> [Task prompt]
What you return must match the records below character for character, except that no picture appears.

(Pixel coordinate grounding data)
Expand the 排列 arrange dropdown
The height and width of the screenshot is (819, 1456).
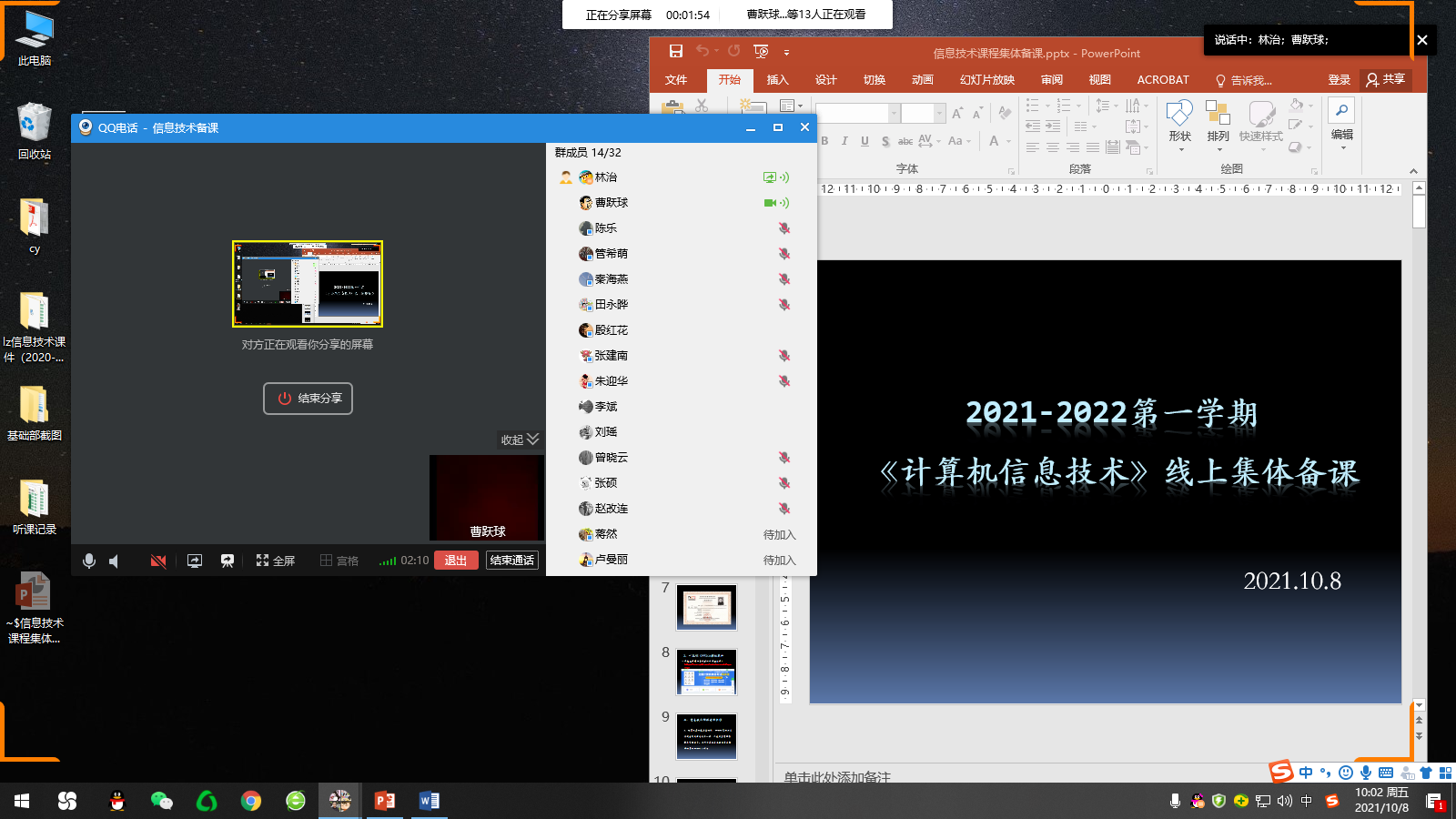pyautogui.click(x=1218, y=123)
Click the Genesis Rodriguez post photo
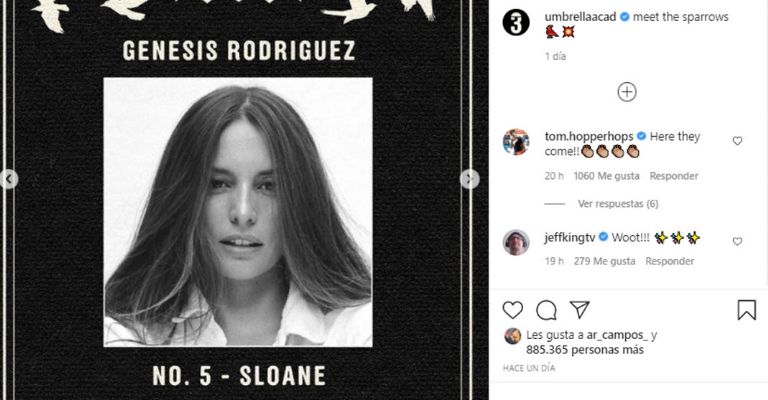The height and width of the screenshot is (400, 768). tap(238, 212)
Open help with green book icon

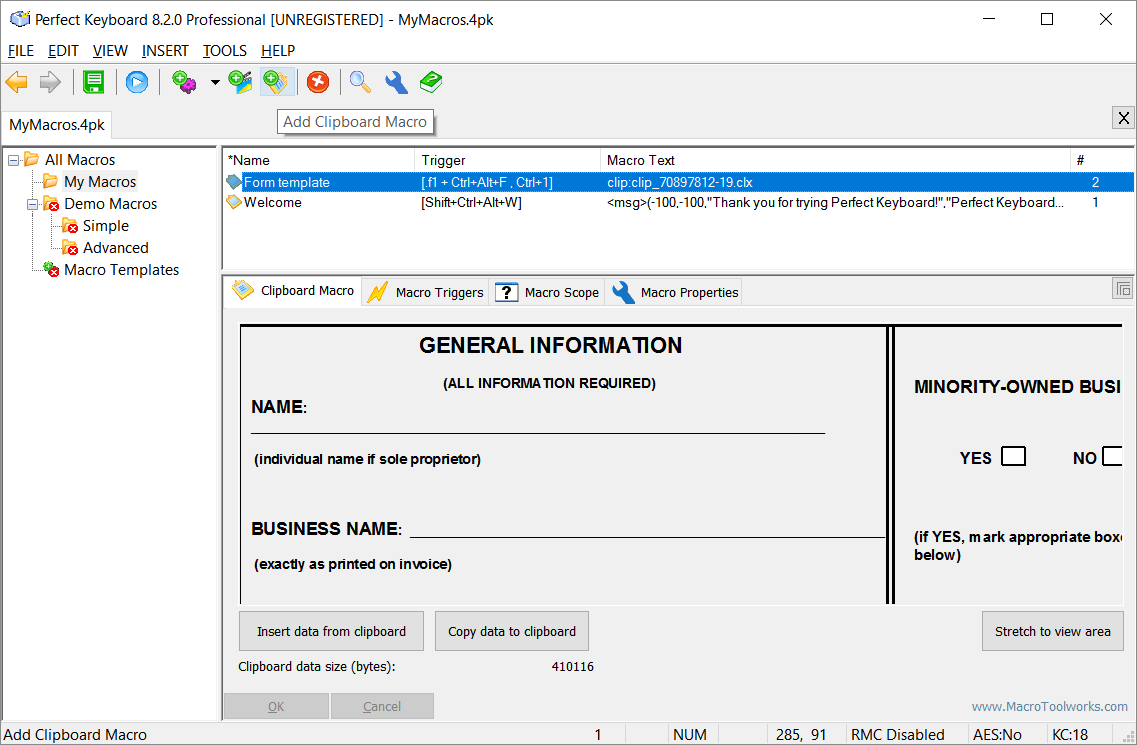(431, 82)
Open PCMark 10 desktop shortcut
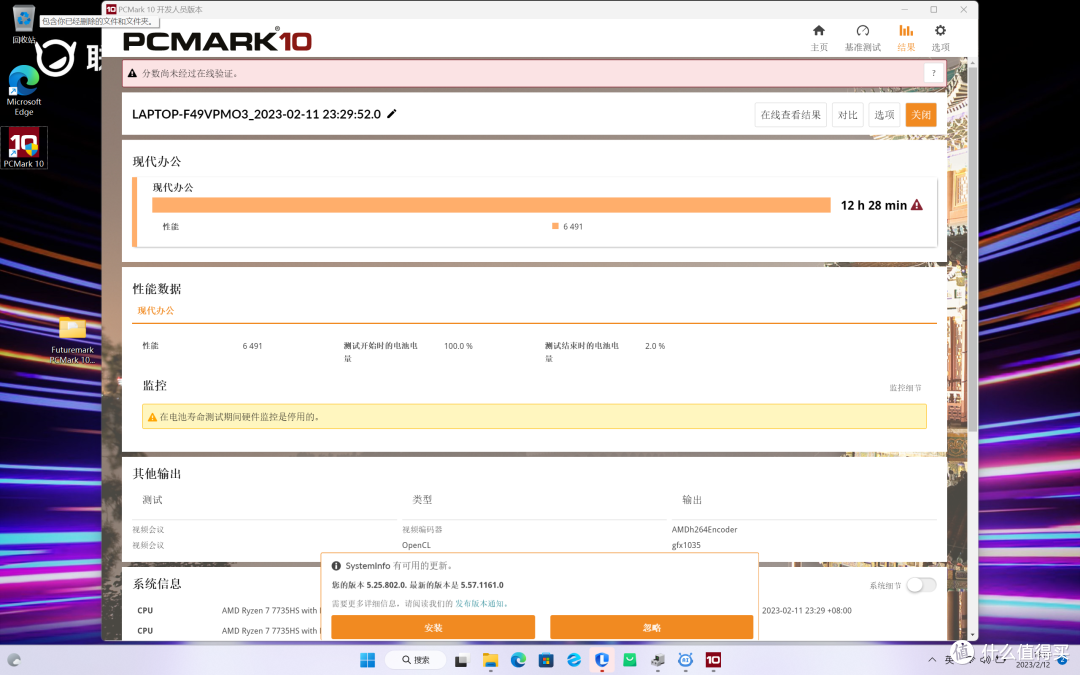This screenshot has width=1080, height=675. pos(24,147)
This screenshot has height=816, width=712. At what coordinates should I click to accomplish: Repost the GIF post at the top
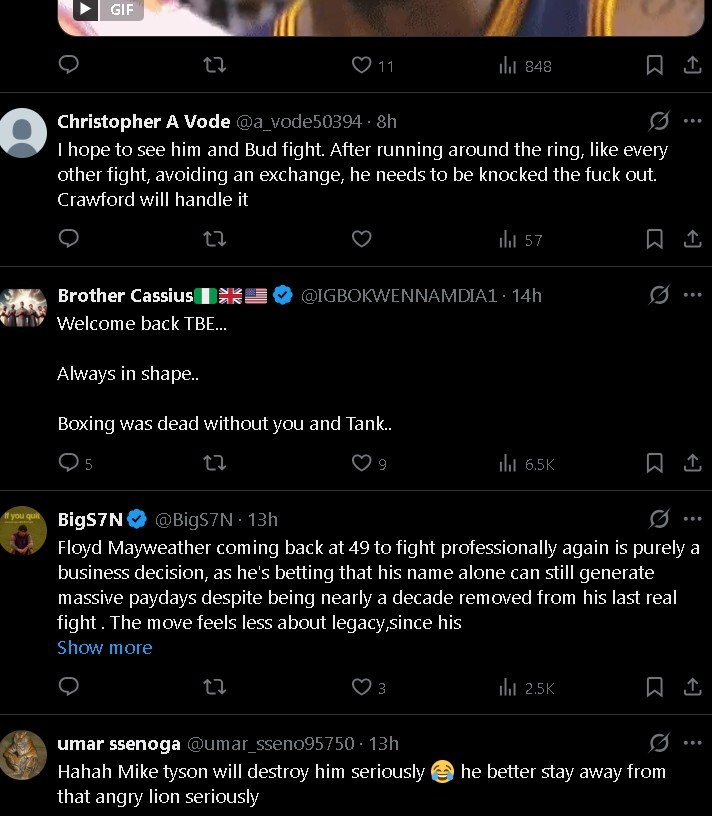click(214, 66)
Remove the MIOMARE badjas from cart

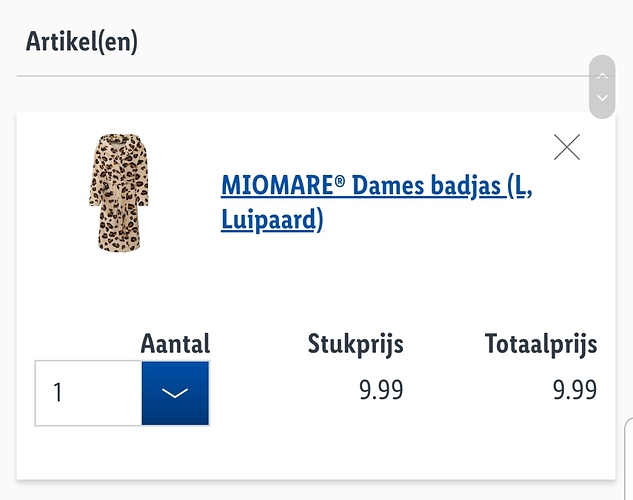(567, 147)
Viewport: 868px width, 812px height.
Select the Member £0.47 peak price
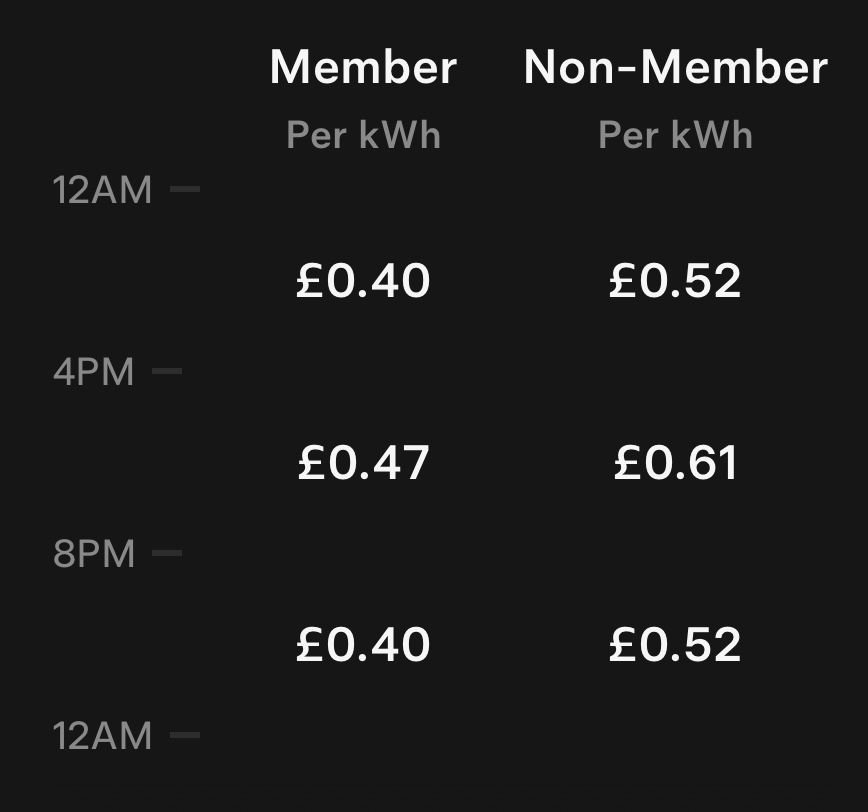pos(363,464)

> [The answer]
Expand the 排列 arrange dropdown
The height and width of the screenshot is (819, 1456).
pyautogui.click(x=1218, y=123)
Click the Genesis Rodriguez post photo
The height and width of the screenshot is (400, 768). tap(238, 212)
Open help with green book icon

(431, 82)
Open PCMark 10 desktop shortcut
This screenshot has width=1080, height=675. pos(24,147)
This screenshot has height=816, width=712. At what coordinates should I click to accomplish: Repost the GIF post at the top
click(214, 66)
Remove the MIOMARE badjas from cart

(567, 147)
Viewport: 868px width, 812px height.
Select the Member £0.47 peak price
pos(363,464)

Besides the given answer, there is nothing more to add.